If you watch the first episode of The West, I strongly recommend turning off the sound for the first 10 minutes. That way you can enjoy some stunning natural scenery undisturbed by a pretentious voice-over delivering commonplaces in the super-saccharine tones that US productions reserve for patriotic themes.

Once that painful introduction is past, the series provides a great deal of interesting and informative material, although some viewers may feel that there is more here about the US west (defined as that part of the continental USA between the Mississippi River and the Pacific Ocean) than they really want to know.

After previewing the first two episodes, I was most impressed by the documentary's effort to convey the richness of native American society and the multiple effects of the arrival of Europeans. The first episode, titled "The People", is explicitly devoted to the native Americans, but they are a prominent part of the second episode and, according to the promotional material, others as well.

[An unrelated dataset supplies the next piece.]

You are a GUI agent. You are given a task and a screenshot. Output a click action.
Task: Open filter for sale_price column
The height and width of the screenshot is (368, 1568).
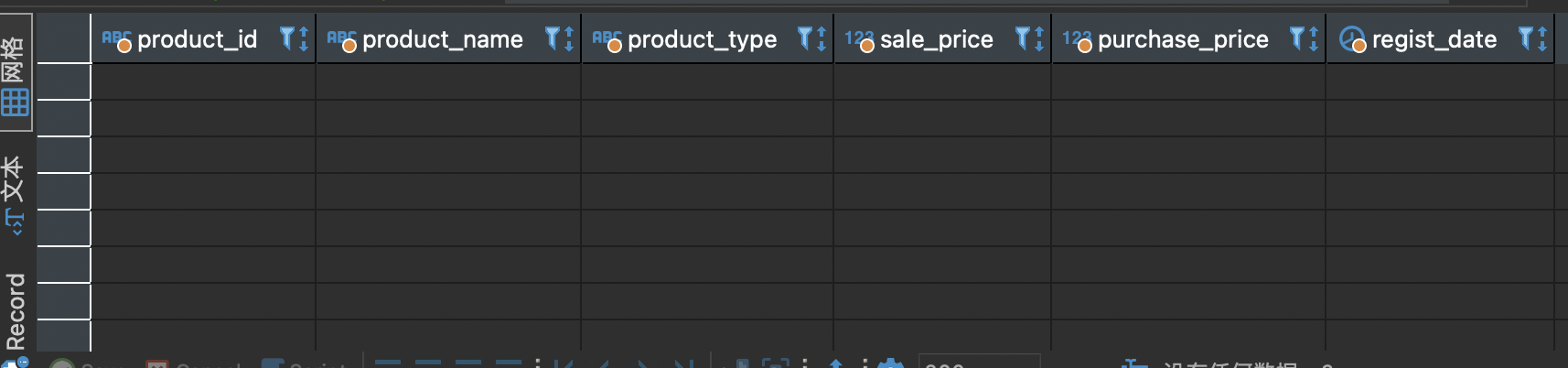(1023, 38)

Even in the limited area of the Americas that was to become the US west, there were a large number of distinctive native societies, speaking quite different languages and encompassing hunter-gatherers, agriculturalists and urban dwellers.

The West records the impact of Spanish and later US military attack, and the even more horrific consequences of imported diseases such as smallpox (in the late 18th century, California alone lost three-fourths of its 300,000 native American population). The documentary also examines other impacts, such as the arrival of the horse, on the native peoples — altering methods of production and the relative military strengths of neighbouring tribes.

The second and subsequent episodes are each devoted to a particular time frame, so they lack the coherence of focusing on a single theme. Moreover, each episode is subdivided into five-to-ten-minute segments whose ordering often appears almost random: so, for example, the settlement of Texas by US citizens and the subsequent war of independence from Mexico are interrupted by a segment on a Christian missionary couple in Oregon.

It would no doubt be easy to find other complaints, if only because this series is so ambitious that it is bound to fail in some respects. In the end, however, many viewers may end up remembering it most for some really outstanding nature photography.